Melihat Zein yang tertidur pulas seperti ini, Devina merasa kasihan. Pasti selama mereka putus, cowok ini sangat menderita sampai-sampai wajahnya menjadi tirus seperti ini. Kesehatannya juga tidak dijaga dengan mengkonsumsi barang-barang tidak sehat, bahkan sampai menjadi lebih nakal daripada sebelumnya. Devina merasa kalau semua yang terjadi pada Zein sekarang adalah salahnya, kalau bukan karena Devina Zein sangat sehat sekarang.
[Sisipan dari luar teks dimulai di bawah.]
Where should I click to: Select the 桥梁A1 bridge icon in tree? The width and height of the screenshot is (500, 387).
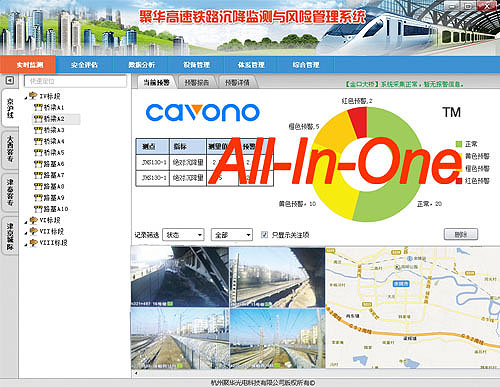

Gadis itu perlahan mendekati wajah Zein. Ia mengelus wajahnya perlahan, menyingkirkan anak rambut yang menutupi jidatnya. Devina bahkan mengusap-usap rambut Zein dengan penuh kehati-hatian. Sikapnya yang seperti itu sudah jelas mencerminkan kalau Devina begitu menyayanginya. Semua kejadian yang menimpanya kemarin begitu membuat mereka merasa hancur. Kali ini Devina tidak boleh merasa kehilangan lagi, Zein juga tidak boleh merasa sesakit ini karenanya.
Karena itu Devina bertekad, kalau Zein kembali mengajaknya balikan, ia akan mengiyakannya secepat mungkin. Devina siap kembali memiliki jalinan kasih dengan Zein. Tidak peduli kalaupun keluarganya menentang, atau ia akan menjadi bahan tertawaan satu sekolah karena berhasil balikan dengan Zein si bad boy pentolan sekolah. Devina tidak peduli semua itu sekarang, yang penting bersamanya, Zein baik-baik saja dan menjadi manusia lebih kuat. Devina ingin menghilangkan semua kebiasaan buruk cowok itu sepenuhnya. Membuat citra Zein yang awalnya sangat jelek perlahan jadi orang yang digilai lagi.
Devina akan memastikan itu terjadi nanti.
Sembari mengelus-elus lembut tangan Zein yang tidak dipasangi infus, Devina juga mengusap-usap pipi Zein. Berharap kalau laki-laki itu tidur lebih nyaman. Tapi ternyata gerakan Devina membuat Zein terusik dari tidurnya, lalu membuka matanya perlahan.
Devina terperanjat, ia terkejut melihat mata Zein berkedut lalu dengan pelan membuka matanya.
"Eh, ya ampun! Kamu sudah sadar, sebentar, aku ngomong sama dokter dulu." Zein tidak sempat membuatnya tetap tinggal di sini. Jadi cowok itu hanya menatap sosok Devina yang perlahan hilang dari pandangannya. Kalau tahu begini, lebih baik Zein tidur lagi, ia jadi tidak bisa melihat wajah cantik itu.
Setelah beberapa macam pemeriksaan dari dokter yang bertugas, akhirnya Zein terbebas dari segala macam yang membuatnya harus meminum obat ini dan itu. Untungnya itu tidak lama, jadi setelah mereka visit, tidak ada lagi orang yang menghalangi mereka berdua. Jadilah mereka sekarang berada di kamar inap Zein hanya berdua.
"Maaf, pasti karena aku kamu jadi kayak gini." Kalimat pertama yang Devina ucapkan setelah mereka diam-diaman selama beberapa menit.
"Bukan salah kamu, ini murni karena kemauanku sendiri, jadi akulah yang pantes mendapatkan hal kek gini. Nggak usah nyalahin diri sendiri, kamu memang pernah salah tapi bukan berarti setelah ini kamu ngelakuin hal yang sama. Jadi ... Nggak papa." Zein mengucapkannya dengan nada lemas, ia benar-benar tidak ingin Devina merasa bersalah.
Karena sejak awal, salah Zein memasukkan Devina ke dalam kehidupannya.